Well, no, I don't want any of it to happen. I never wanted any of it to happen. That's the point. It's (probably) going to happen anyway, and the sooner it happens, the sooner we can rectify the situation. Right now, we're all just hanging on our some sort of fiscal life support.  It's bollocks. 

No, I do subscribe to any global banking magazines or newspapers -- despite this, I am well aware of the banking system. I am, however, a firm believer in the gold standard.

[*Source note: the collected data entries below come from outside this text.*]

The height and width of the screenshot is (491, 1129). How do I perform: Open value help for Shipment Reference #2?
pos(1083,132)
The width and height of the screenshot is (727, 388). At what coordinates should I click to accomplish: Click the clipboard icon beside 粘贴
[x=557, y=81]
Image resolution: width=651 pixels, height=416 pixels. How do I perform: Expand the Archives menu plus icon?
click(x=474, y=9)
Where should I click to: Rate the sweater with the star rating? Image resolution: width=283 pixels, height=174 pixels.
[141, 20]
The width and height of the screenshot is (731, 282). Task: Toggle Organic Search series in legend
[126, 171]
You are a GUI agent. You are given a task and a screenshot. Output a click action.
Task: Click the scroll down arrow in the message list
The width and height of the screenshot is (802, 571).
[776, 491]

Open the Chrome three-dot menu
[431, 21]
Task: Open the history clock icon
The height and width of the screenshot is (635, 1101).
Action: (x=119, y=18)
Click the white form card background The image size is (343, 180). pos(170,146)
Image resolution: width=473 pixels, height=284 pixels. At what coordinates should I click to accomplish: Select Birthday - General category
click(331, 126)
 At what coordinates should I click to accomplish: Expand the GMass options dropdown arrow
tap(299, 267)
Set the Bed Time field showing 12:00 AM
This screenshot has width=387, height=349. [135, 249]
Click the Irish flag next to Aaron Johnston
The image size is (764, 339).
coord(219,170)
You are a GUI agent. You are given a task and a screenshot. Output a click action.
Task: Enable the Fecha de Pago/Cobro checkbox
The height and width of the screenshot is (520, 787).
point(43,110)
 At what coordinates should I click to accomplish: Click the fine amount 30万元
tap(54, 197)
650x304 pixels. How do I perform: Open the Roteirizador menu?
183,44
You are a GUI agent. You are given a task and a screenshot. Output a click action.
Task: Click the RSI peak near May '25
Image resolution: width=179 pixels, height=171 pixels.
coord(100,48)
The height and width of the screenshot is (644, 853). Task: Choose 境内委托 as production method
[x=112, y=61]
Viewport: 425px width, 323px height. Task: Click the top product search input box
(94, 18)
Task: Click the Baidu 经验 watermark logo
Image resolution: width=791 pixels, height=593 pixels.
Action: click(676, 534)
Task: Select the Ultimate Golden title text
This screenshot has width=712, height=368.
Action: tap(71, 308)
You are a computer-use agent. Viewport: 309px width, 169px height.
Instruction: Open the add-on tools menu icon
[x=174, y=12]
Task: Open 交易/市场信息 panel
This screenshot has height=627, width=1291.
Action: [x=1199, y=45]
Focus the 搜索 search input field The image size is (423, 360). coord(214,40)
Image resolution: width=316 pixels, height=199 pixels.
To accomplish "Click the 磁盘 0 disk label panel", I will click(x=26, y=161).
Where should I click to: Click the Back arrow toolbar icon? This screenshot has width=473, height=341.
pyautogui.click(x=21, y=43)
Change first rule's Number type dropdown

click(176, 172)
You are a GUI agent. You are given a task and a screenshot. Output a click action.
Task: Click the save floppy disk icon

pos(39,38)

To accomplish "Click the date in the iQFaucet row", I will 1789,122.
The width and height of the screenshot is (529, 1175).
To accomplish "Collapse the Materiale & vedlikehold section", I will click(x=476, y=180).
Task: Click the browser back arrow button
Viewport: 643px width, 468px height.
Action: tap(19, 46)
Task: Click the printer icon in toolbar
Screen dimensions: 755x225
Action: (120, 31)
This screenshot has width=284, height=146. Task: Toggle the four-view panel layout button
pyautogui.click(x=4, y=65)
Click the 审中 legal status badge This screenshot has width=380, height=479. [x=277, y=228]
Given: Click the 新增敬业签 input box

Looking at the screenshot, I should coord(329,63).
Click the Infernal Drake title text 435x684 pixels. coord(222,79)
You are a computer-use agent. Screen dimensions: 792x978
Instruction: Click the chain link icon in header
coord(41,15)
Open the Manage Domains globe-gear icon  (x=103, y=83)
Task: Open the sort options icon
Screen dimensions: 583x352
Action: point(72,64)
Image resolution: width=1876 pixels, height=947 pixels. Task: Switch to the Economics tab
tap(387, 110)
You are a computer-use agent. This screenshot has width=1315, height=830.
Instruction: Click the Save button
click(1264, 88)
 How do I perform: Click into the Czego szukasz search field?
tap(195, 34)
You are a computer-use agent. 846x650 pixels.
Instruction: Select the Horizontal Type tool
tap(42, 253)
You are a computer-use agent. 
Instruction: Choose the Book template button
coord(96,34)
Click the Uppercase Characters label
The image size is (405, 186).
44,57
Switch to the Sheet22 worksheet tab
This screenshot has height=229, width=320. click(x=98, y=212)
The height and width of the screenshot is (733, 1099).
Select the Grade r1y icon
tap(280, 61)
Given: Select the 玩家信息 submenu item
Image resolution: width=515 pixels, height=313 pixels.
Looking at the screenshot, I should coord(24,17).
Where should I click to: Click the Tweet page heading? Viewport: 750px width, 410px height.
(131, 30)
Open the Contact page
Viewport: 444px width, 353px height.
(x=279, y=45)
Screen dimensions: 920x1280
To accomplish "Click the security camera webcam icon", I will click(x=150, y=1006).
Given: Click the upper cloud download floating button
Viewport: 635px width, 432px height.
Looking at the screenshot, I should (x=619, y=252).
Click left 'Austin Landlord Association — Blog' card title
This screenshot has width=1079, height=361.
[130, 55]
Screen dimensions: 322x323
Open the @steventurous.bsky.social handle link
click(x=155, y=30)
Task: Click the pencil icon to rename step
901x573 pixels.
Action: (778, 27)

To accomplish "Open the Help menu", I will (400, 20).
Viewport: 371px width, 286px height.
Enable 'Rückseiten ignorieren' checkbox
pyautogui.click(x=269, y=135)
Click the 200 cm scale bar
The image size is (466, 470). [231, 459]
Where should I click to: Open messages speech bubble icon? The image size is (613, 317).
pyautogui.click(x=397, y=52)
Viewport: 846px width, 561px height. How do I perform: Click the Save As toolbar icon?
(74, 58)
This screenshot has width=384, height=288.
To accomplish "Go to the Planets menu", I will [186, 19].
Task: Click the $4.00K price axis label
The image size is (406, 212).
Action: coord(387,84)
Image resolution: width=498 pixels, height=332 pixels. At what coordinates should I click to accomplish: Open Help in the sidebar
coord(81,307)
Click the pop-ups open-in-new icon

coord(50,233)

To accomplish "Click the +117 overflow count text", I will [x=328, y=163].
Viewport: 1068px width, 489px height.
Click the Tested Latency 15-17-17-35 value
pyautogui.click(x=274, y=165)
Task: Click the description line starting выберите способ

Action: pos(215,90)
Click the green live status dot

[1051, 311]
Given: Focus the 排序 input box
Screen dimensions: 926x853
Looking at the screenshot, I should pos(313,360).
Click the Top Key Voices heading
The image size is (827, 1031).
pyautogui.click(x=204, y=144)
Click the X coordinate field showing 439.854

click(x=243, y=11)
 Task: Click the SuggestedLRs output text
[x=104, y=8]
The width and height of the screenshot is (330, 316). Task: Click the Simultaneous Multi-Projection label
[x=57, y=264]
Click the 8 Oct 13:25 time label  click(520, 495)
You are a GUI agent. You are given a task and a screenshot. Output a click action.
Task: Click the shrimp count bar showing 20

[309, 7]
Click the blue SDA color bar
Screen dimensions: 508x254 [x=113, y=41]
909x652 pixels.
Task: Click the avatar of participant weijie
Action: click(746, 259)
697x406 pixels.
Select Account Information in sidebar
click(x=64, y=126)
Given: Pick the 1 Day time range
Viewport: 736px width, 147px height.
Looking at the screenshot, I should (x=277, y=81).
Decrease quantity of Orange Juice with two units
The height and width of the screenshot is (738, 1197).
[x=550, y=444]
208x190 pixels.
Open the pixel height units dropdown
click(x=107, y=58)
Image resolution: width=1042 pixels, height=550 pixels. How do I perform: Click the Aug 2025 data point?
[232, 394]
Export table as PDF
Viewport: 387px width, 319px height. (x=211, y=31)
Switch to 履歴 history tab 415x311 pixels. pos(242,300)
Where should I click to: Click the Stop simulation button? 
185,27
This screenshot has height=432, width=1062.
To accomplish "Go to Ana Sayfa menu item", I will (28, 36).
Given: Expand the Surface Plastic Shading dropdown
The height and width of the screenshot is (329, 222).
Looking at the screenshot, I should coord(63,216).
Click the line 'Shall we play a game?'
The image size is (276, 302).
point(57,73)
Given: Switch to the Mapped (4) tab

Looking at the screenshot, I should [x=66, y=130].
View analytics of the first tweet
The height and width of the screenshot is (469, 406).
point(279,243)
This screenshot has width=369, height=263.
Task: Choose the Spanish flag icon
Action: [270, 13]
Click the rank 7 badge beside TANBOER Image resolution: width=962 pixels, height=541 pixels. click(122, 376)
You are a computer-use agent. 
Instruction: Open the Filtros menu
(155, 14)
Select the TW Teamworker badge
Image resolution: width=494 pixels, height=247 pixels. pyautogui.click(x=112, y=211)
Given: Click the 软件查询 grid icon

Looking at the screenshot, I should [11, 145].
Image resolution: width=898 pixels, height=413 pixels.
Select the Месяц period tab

No, I do not want people's lives to worsen. I want them to get better. A lot better.  I want people to have more liberties, more freedom.  But until things get bad enough, no will fight for their rights. I don't make the rules, it's just how it is.

By the way, I love Greece. I really don't want to see any strife there.  I would advocate that any one who can afford to should holiday there to help out the locals.  But it's not the locals who are causing the problems, it's just the locals who are suffering from other people's problems.

JonathanBagley said...

Another point about minimum pricing: it will harm pubs, not help them. People decide what level of drunkenness they wish to achieve. If drinking at home becomes more expensive, but still less than pub drinking, they will need to allocate more of their drink money to home drinking and less to pub drinking.

Curmudgeon said...

Quite so, it will reduce people's disposable income and give them less to spend in pubs. Few people drink exclusively in either on- or off-trade; most split their consumption between the two.

c777 said...

Always strange the ways of politics.
Do any of the MP's (yes I know a few do),realise how unpopular all this stuff really is.
The danger they cannot see is low turnout at elections.
A mandate to govern is just that.
A

Curmudgeon said...

Government e-petition against minimum pricing has been created today:

http://epetitions.direct.gov.uk/petitions/31885

Also an excellent article by Patrick Hayes on Sp!ked:

http://www.spiked-online.com/index.php/site/article/12282/

Lyn Ladds said...

Thanks for e-petition link, Curmudgeon.  Just signed it.